Advertisement

Fed feared inflation wouldn’t ebb, minutes show

Share
From Reuters

Federal Reserve officials worried last month that inflation might not recede as hoped and that an inflationary psychology could set in, making their job tougher, according to meeting minutes released Wednesday.

“All members agreed that the risks to achieving the anticipated reduction in inflation remained of greatest concern,” minutes of the policy-setting Federal Open Market Committee’s Oct. 24-25 meeting said.

“Members noted that a significant amount of data would be published before the next committee meeting in December, giving the committee ample scope to refine its assessment of the economic outlook before judging whether any additional firming was needed to address those risks,” the minutes said.

Advertisement

Fed participants expressed concern that inflation expectations could drift upward if core inflation -- which excludes volatile fuel and energy costs -- remained elevated for a protracted period.

The Fed in October kept its benchmark overnight federal funds rate steady at 5.25% for the third meeting in a row, predicting that moderating economic growth would probably ease consumer price pressures.

The minutes conveyed not only the Fed’s concerns about the outlook for inflation, but also its expectations that core inflation would edge lower as economic growth slowed. The Fed also noted there was a danger that price rises could fail to ease.

Wednesday’s minutes reduced hopes that the Fed might start lowering rates soon.

“The main message was a little bit of a hawkish one,” said John Miller, head of fund management at Nuveen Investments in Chicago. “They wanted to remind that they still have a bias toward raising rates if inflation remains as high as it has been over the past 12 months.”

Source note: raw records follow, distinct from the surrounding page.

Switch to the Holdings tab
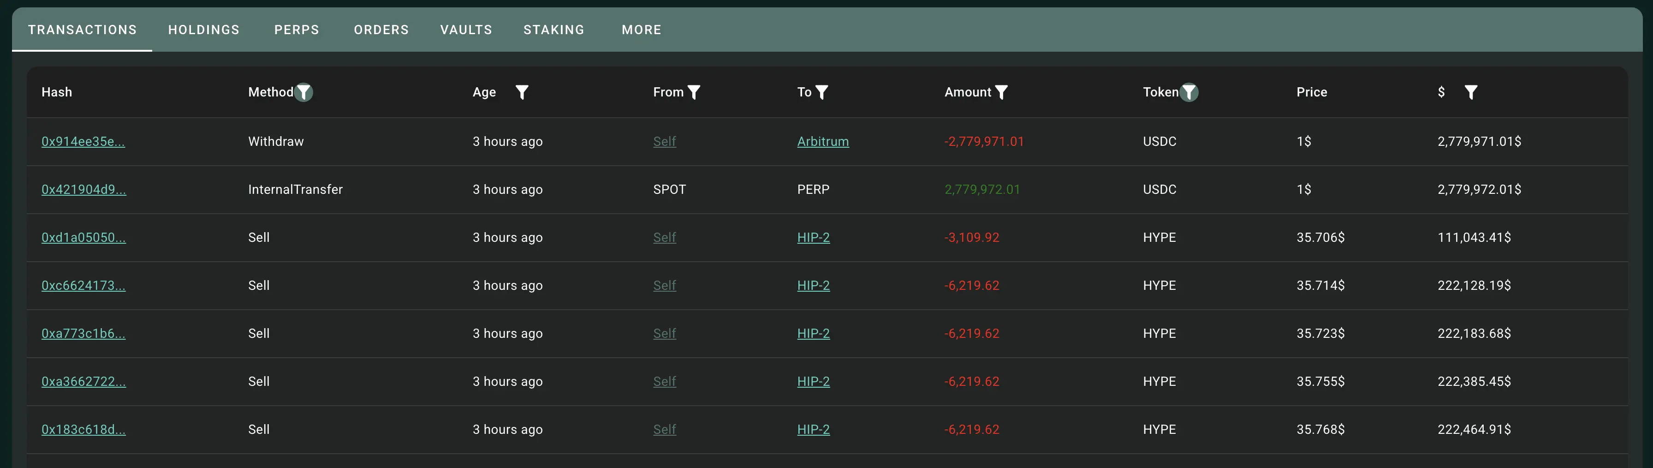1653x468 pixels. pos(203,30)
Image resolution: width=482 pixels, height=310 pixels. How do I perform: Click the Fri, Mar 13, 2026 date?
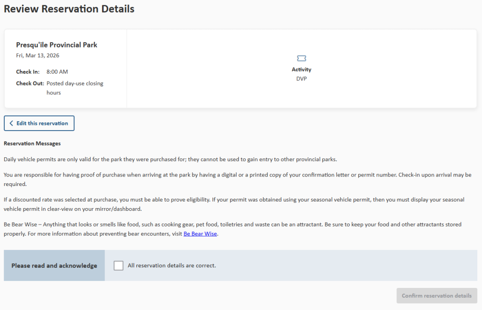pos(38,55)
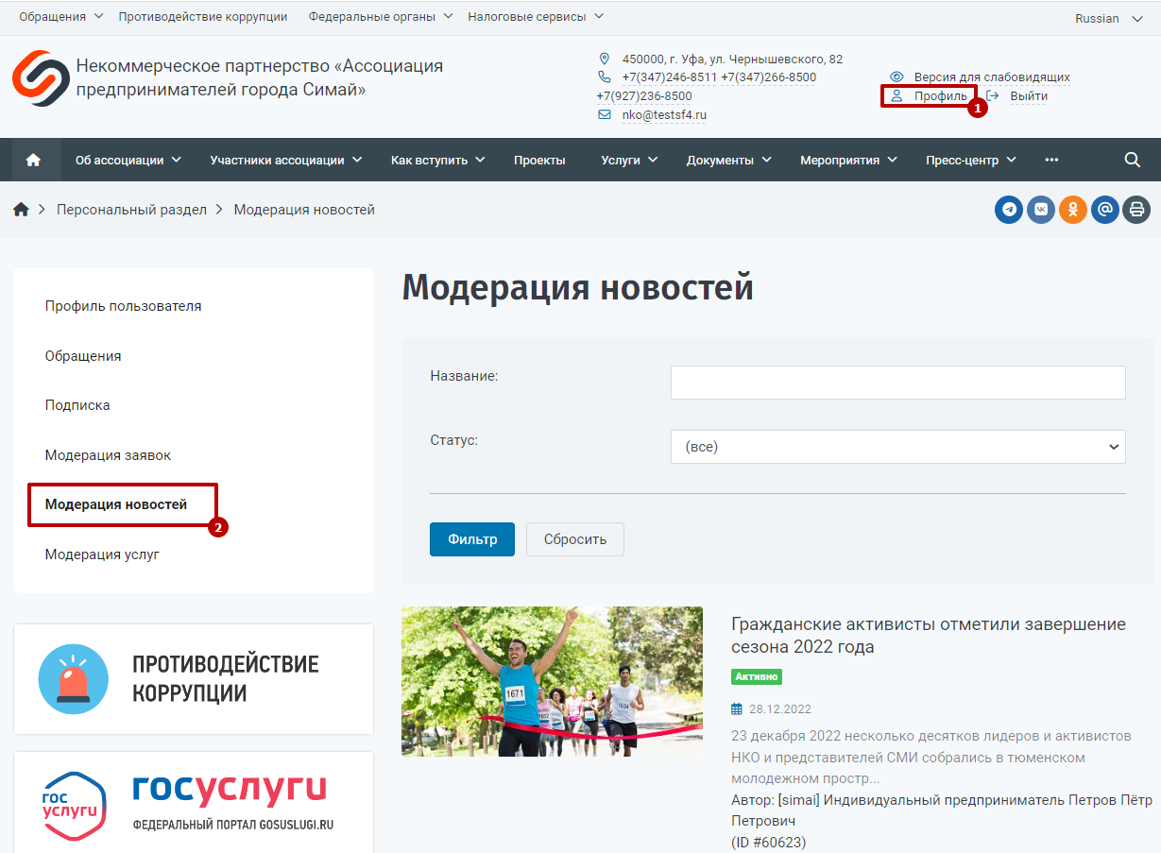This screenshot has width=1161, height=853.
Task: Share via the VK icon
Action: coord(1041,210)
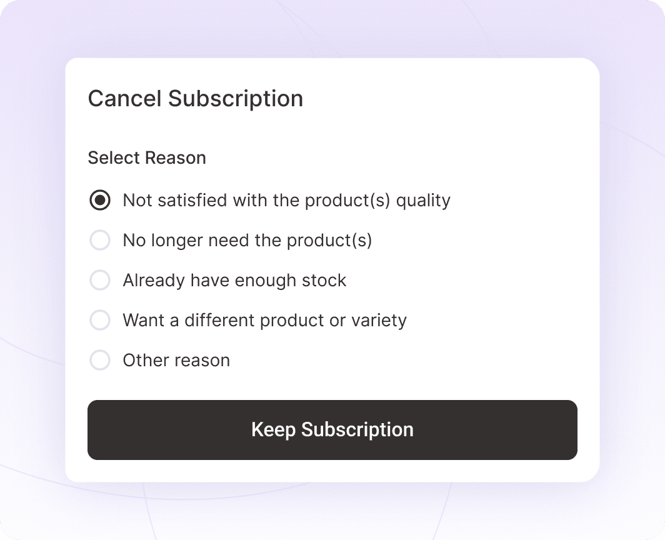Click the text 'Already have enough stock'
The width and height of the screenshot is (665, 540).
(234, 280)
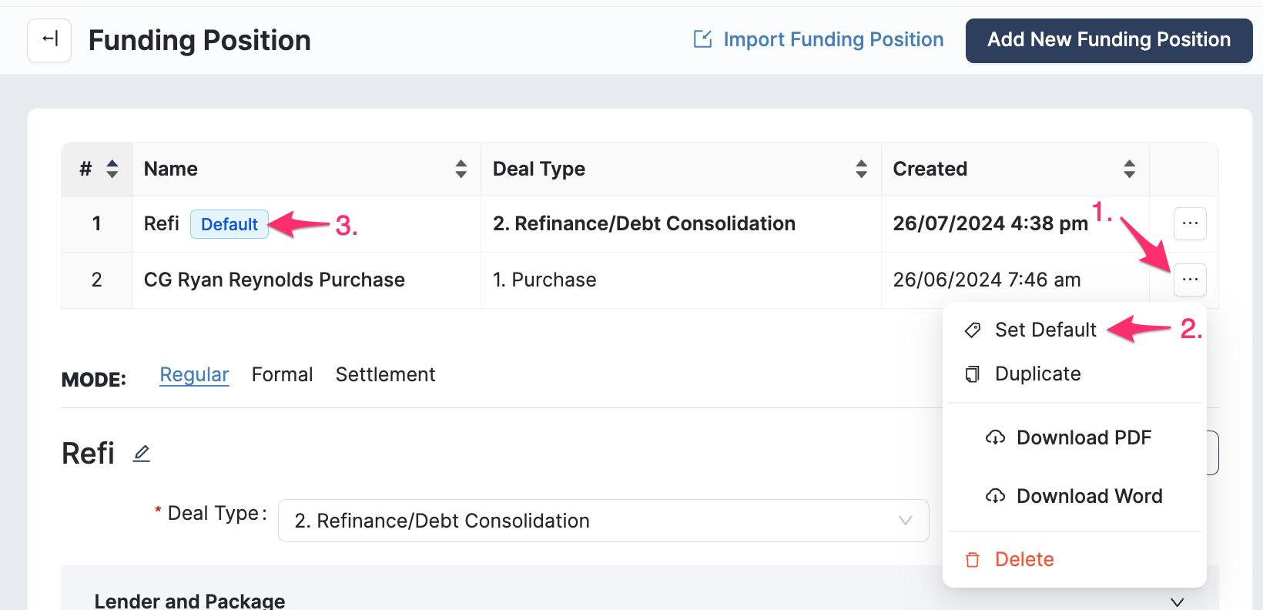Click Add New Funding Position button
1263x610 pixels.
[1108, 40]
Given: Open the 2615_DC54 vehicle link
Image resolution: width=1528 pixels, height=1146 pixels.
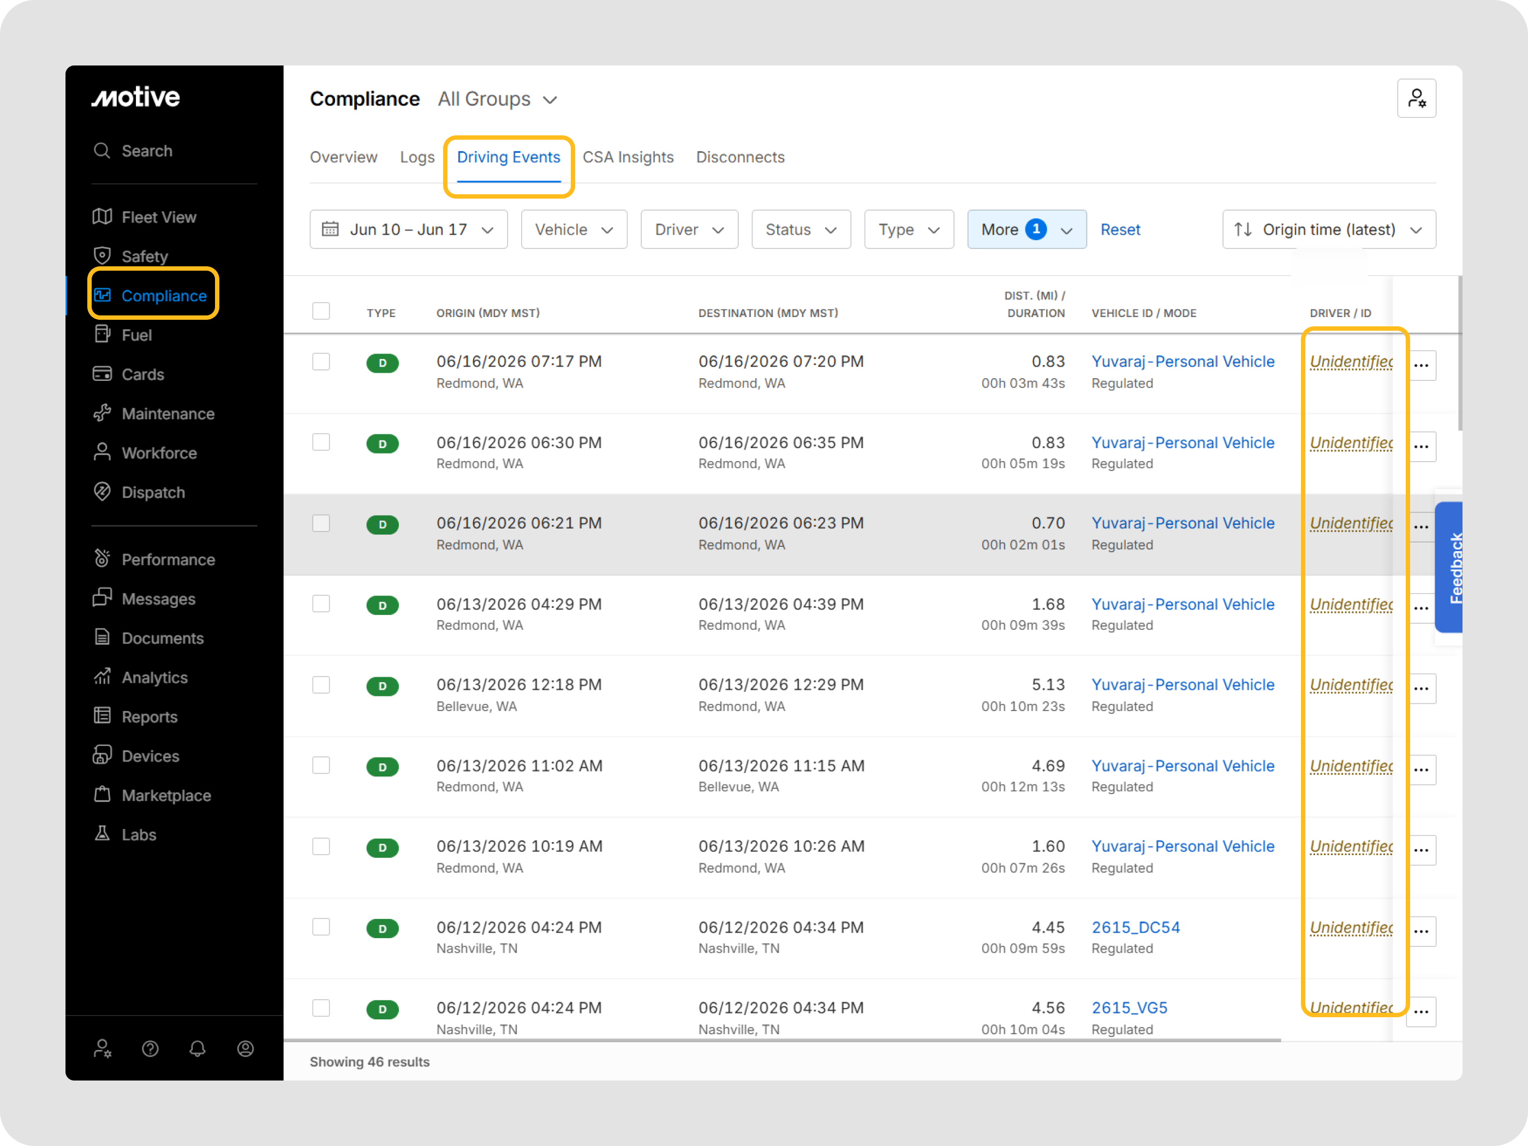Looking at the screenshot, I should click(1136, 927).
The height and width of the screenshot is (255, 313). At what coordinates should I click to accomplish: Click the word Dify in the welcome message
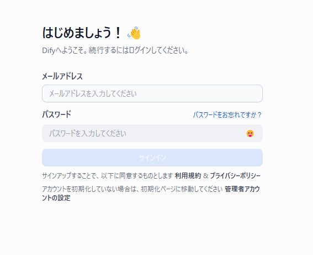pos(49,50)
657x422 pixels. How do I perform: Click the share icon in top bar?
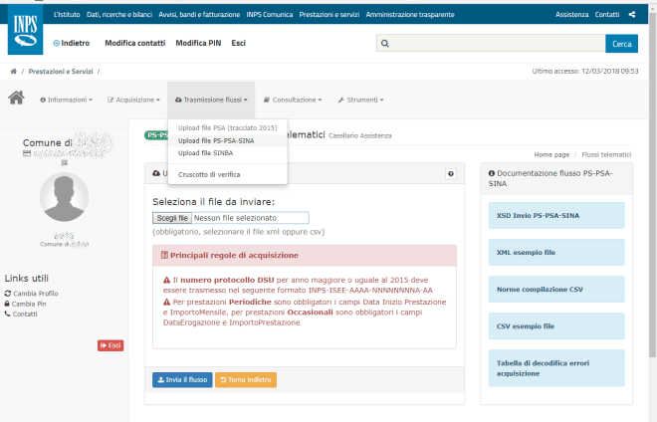pos(631,15)
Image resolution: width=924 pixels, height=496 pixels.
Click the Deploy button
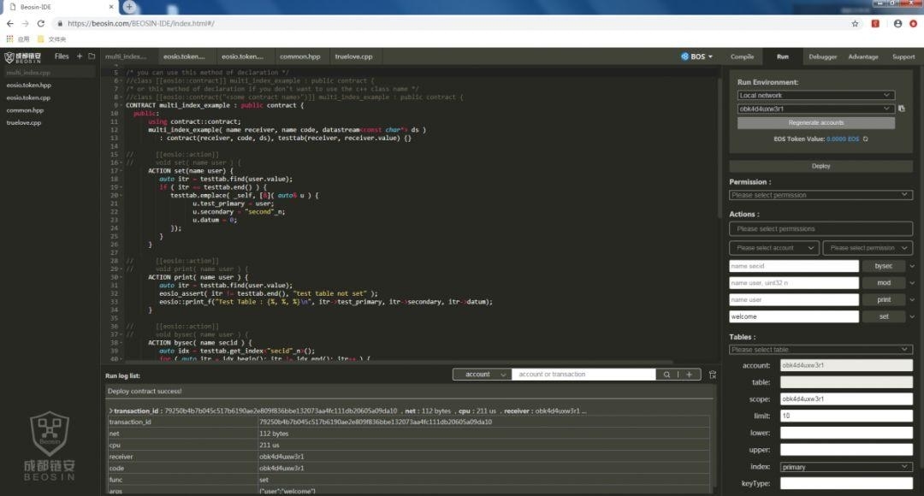pyautogui.click(x=820, y=166)
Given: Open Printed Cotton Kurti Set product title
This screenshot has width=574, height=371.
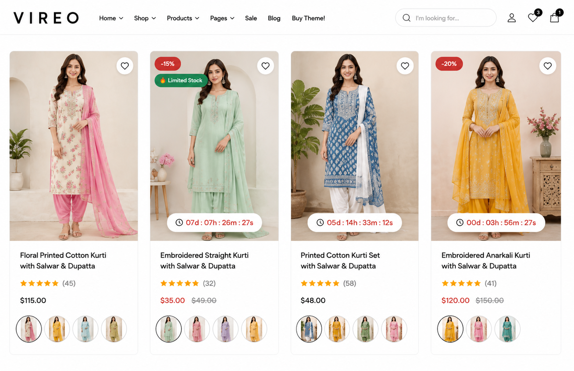Looking at the screenshot, I should click(340, 261).
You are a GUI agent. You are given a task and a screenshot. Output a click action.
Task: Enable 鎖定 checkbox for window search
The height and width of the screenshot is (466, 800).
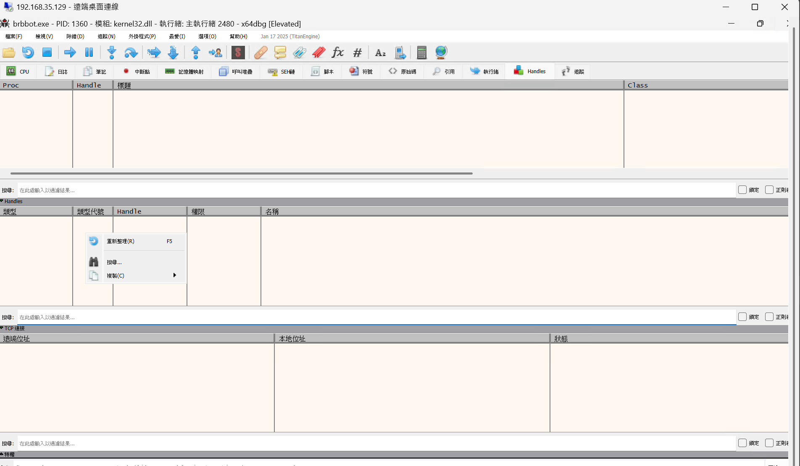point(742,190)
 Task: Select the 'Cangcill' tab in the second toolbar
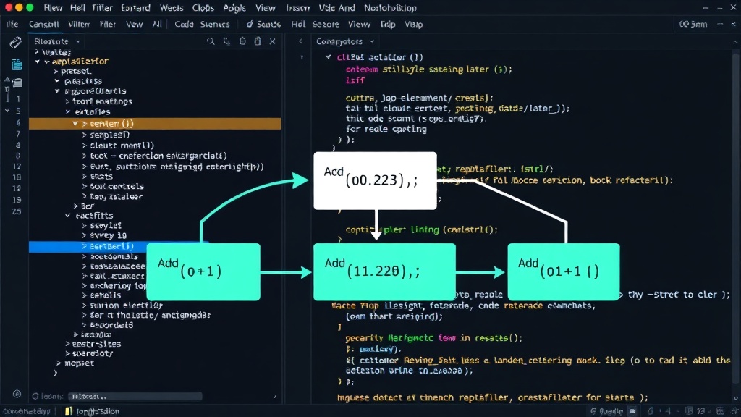44,24
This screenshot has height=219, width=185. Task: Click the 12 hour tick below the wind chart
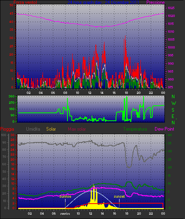coord(90,93)
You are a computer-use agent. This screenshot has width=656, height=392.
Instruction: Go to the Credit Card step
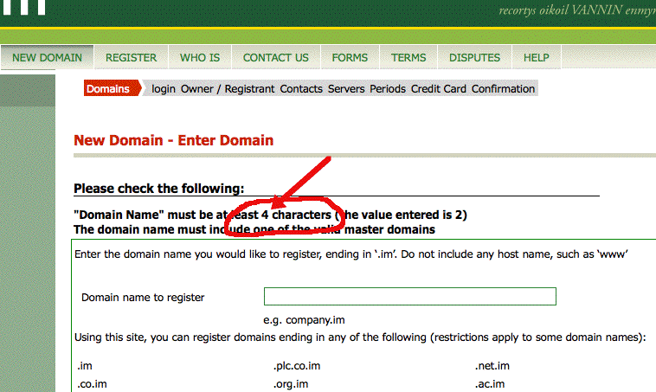click(438, 88)
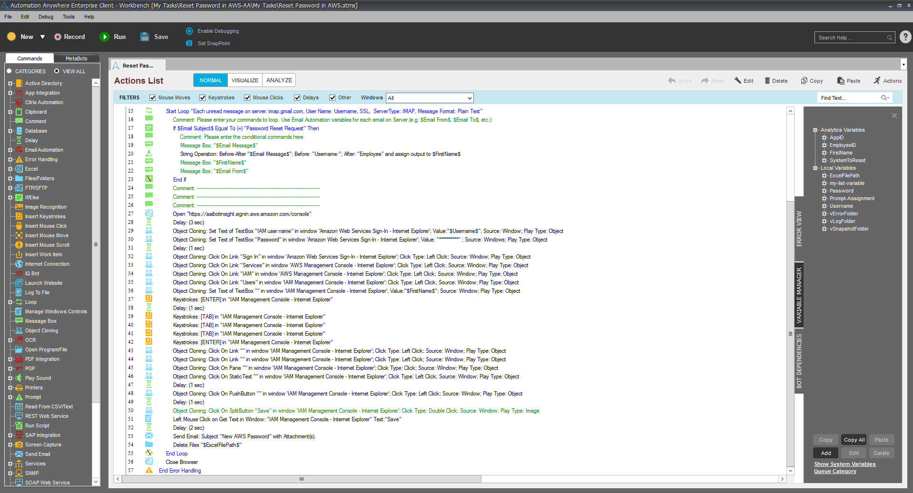Screen dimensions: 913x493
Task: Collapse the Local Variables tree node
Action: pyautogui.click(x=815, y=168)
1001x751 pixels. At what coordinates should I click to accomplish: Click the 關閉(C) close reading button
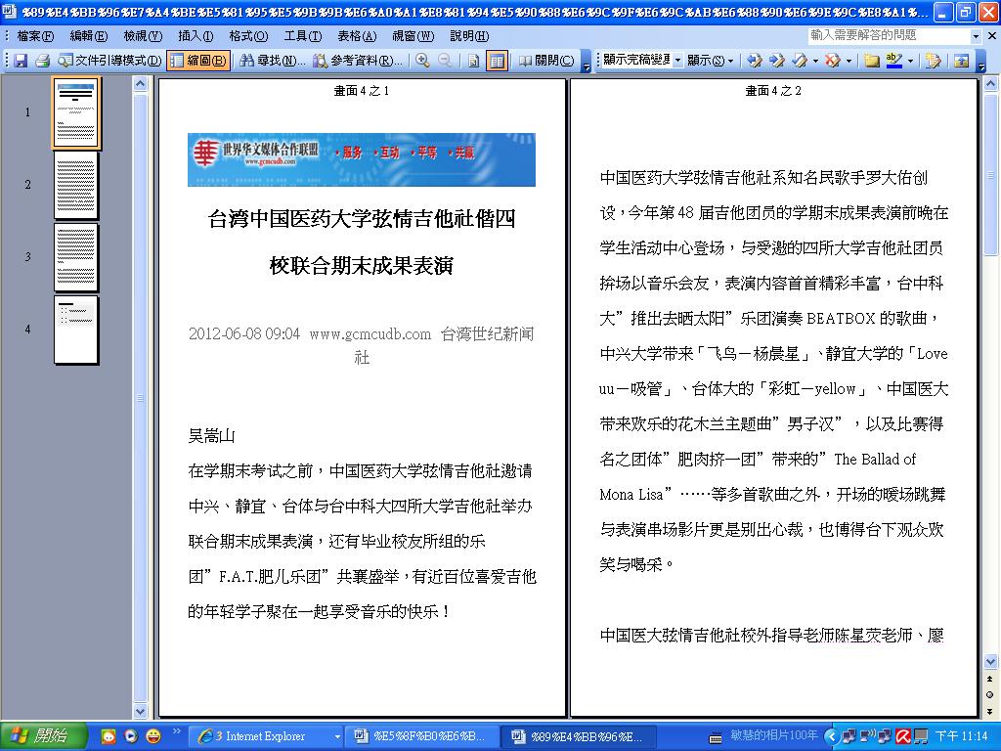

Fed officials were confident that the economy would expand at a rate close to or a little below its long-run potential and that any drag the slowdown in housing activity would have on growth would gradually wane.

The housing market slowdown and declines in house price gains were not translating to a slowdown in consumer spending, the Fed said.

Advertisement

“Many participants drew some comfort from the most recent data, which suggested that the correction in the housing market was likely to be no more severe than they had previously expected and that the risk of an even larger contraction in this sector had ebbed,” the minutes said.

Policymakers also discussed the merits of inflation targeting but thought the issue merited more deliberation. Fed Chairman Ben S. Bernanke believes that adopting an explicit target would help the central bank anchor inflation expectations.